#### [Exercise instructions]
The lines below, from the one holding "You are a GUI" through the final line, are to be copied exactly, with no other lines and no pictures.

*** Opening Given information ***

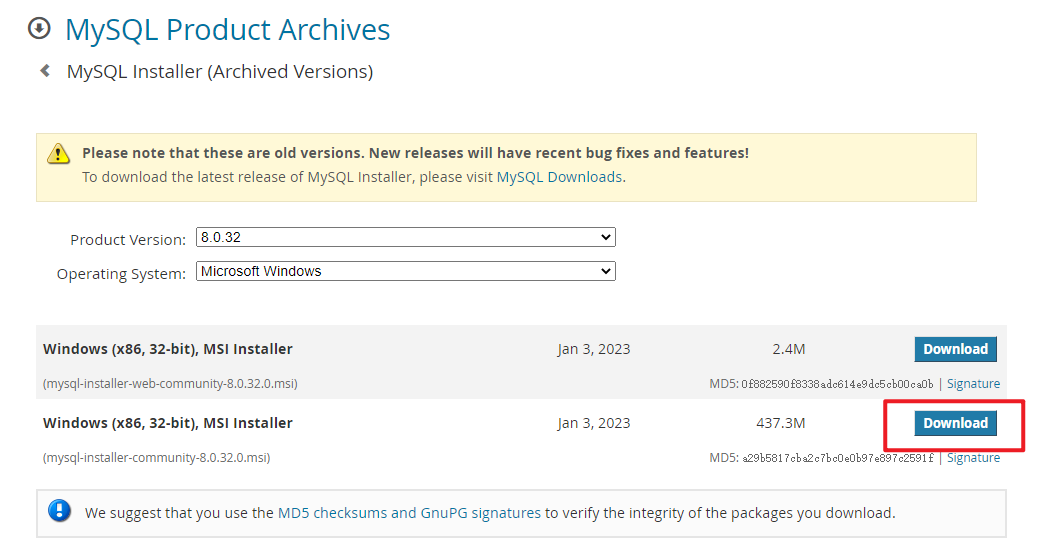
Task: Expand the Operating System dropdown
Action: [405, 271]
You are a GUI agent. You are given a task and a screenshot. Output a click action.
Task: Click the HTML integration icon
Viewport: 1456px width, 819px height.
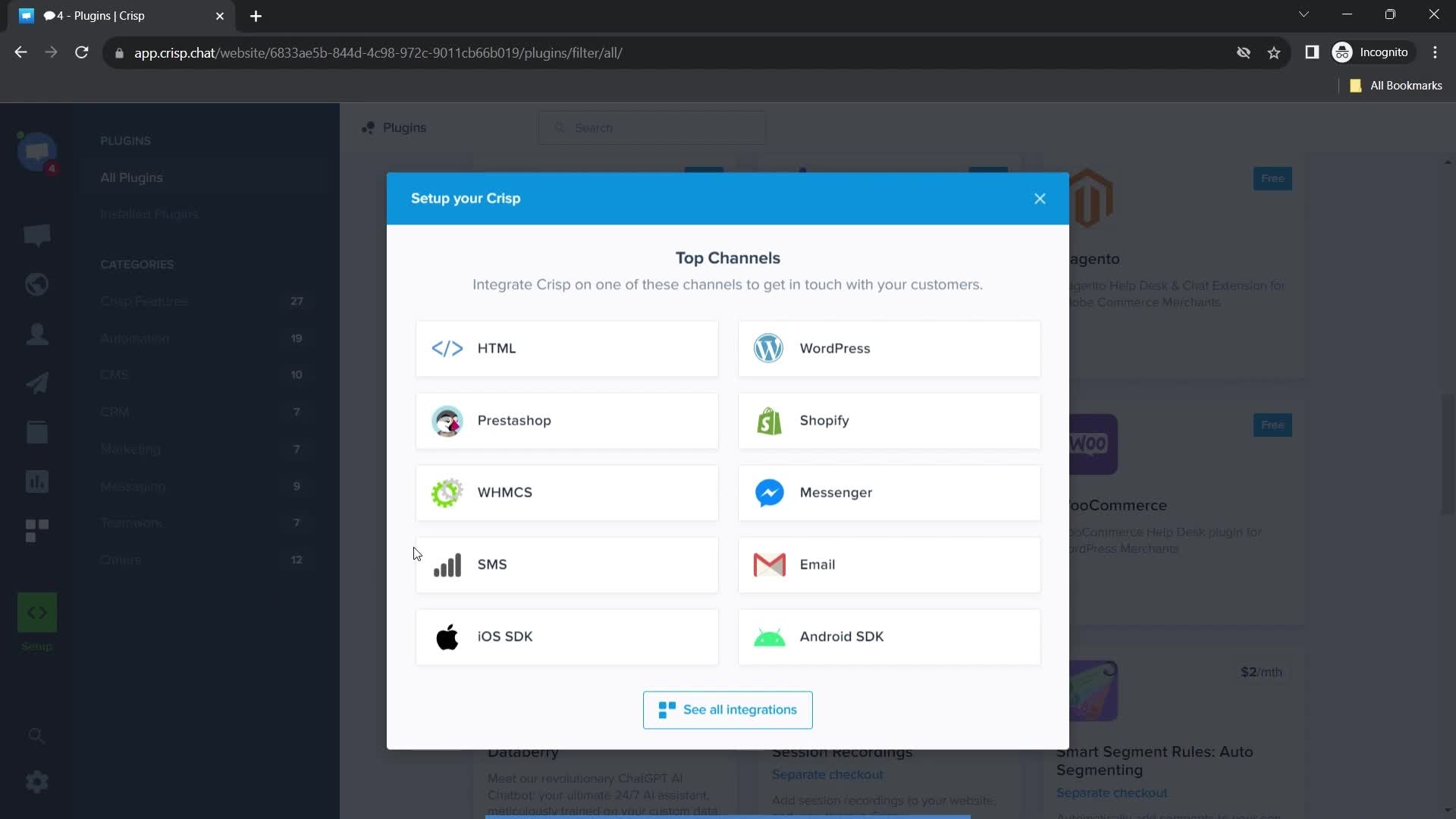click(x=447, y=348)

*** Closing Given information ***

#### [Answer section]
You are a GUI agent. You are given a task and a screenshot. Output a click action.
Task: Click the HTML integration icon
Viewport: 1456px width, 819px height.
click(x=447, y=348)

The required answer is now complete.